Nécessaire prise de conscience

Paul Bubba est encore surpris par l’ampleur de l’écho médiatique déclenché par sa vidéo sur le réseau social tik-tok, montrant une cigogne au bec emprisonné par une canette de coca-cola, le 12 juin dernier. Lors d’un chantier de fauche dans le secteur de Charmoille (70), il avait filmé l’échassier, et les images ont vite fait le tour des réseaux sociaux, avant que des figures médiatiques ne s’emparent du sujet. « J’ai été contacté et interviewé par BFM-TV, TF1, France 3… ça a pris des proportions nationales. J’espère que ça va faire un peu réagir les défenseurs de l’environnement face au problème des ordures balancées dans la nature ! Quand TF1 m’a demandé où ils pouvaient filmer un endroit avec des poubelles je n’ai pas eu longtemps à réfléchir : le long de la route entre Charmoille et Bougnon ! » L’ouvrier agricole se dit soulagé par le sauvetage de la cigogne, retrouvée en Saône-et-Loire par une classe en sortie et finalement secourue par les pompiers. Placée en convalescence au centre Athénas dans le Jura, spécialisé dans le sauvetage de la faune sauvage, l'oiseau à bout de force est décédé deux jours plus tard.

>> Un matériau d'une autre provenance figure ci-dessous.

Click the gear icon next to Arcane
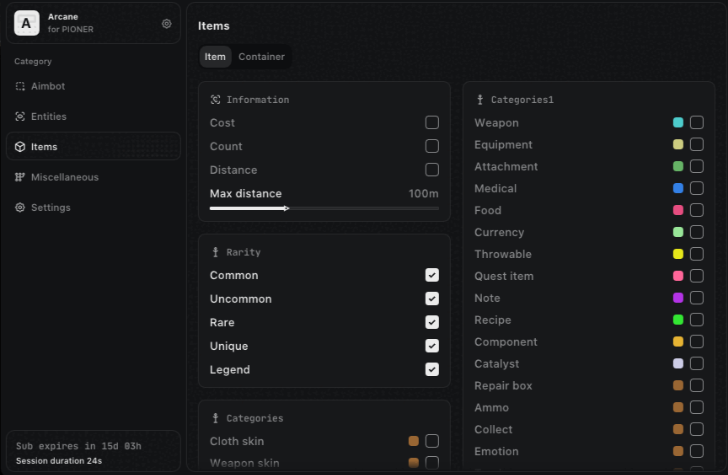This screenshot has width=728, height=475. pyautogui.click(x=166, y=23)
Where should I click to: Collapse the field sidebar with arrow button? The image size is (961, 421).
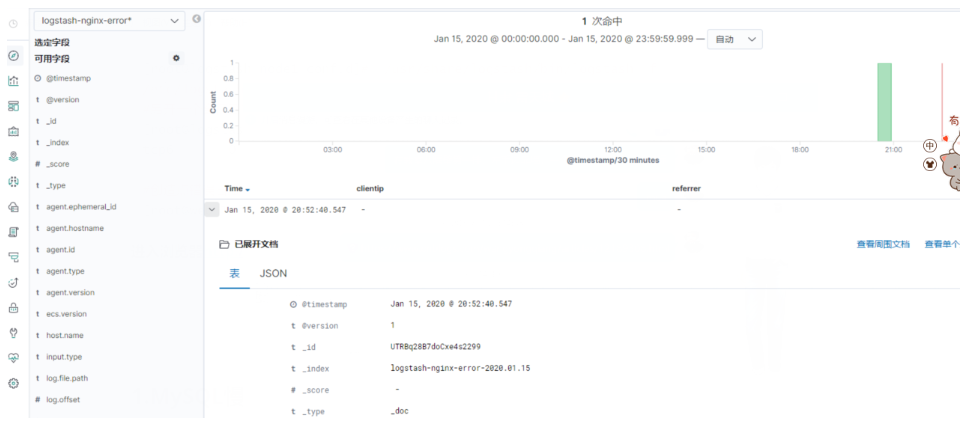(x=196, y=19)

Au-delà du cas médiatisé de la cigogne, demeure entière la question de l’abandon des déchets en pleine nature, le long des routes et à l’orée des bois, et de leur impact sur la faune sauvage et domestique. « C’est déjà arrivé à des collègues d’avoir une vache morte à cause de morceaux de canettes qui passent dans le foin, déplore-t-il. Et l’an dernier on a perdu une vache qui avait mangé un sac plastique. »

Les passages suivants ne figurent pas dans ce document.